LatAm List – The Argentine early-stage VC, Kaszek Ventures, just became the first local Latin American fund to manage over $1B in capital between its five funds. In closing its fourth and fifth fund within just two months of opening, Kaszek announced that it raised $600M to invest in Latin American startups.
The Argentine fund is already one of the most active in the region, raising its first $95M fund in 2011. Founded by Hernan Kazeh and Nicolas Szekazy, Kaszek was born of the success of Latin America’s leading e-commerce platform: MercadoLibre.
“We thought we could identify many more MercadoLibres and identify teams that were outstanding and would have a very ambitious vision in a very large market,” said Szekasy. “I thought I could have more impact if I moved and started working on the investing side.”

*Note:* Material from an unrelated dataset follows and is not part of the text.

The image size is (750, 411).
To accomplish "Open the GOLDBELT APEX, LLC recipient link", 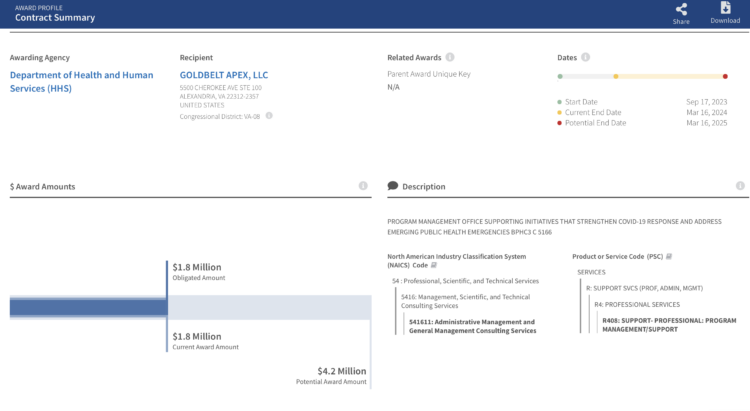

Since 2011, Kaszek Ventures has had a hand in several of Latin America’s most successful companies, including becoming one of the first investors in Brazil’s Nubank. The fund also helped Chile’s NotCo make the connection with Bezos Expeditions, who later invested.
Kaszek’s recent fourth and fifth fund include a $375M main fund and a $225M “Opportunity Fund” for follow-ons into their larger companies. The firm expects to make 25 to 30 investments with the new funds by slightly increasing round sizes.
The rapid growth in the Latin American tech industry since Kaszek was founded has meant significant success for the firm; their first and second funds are posting 8x and 5x returns, respectively. Their third fund, which closed in 2018, is already showing 2x returns.
Said LAVCA’s Julie Ruvolo on Crunchbase News:
“…it’s an important benchmark to see one of the key local players raise such a significant fund, and a bellwether for the growing trend of co-investments between local and global venture investors.”
Kaszek Ventures’ most recent investment was in Brazil’s fintech, Creditas, where the fund co-invested with Japanese giant, Softbank. The fund’s founders are long on Latin American tech as the market continues to heat up.
“One of the reasons Latin America was lagging was that the region was not at a critical mass inflection point technologically, but it was also the lack of capital,” said Hernan Kazah. “SoftBank on the one hand provides capital but on the other hand it has opened the eyes of others as well.”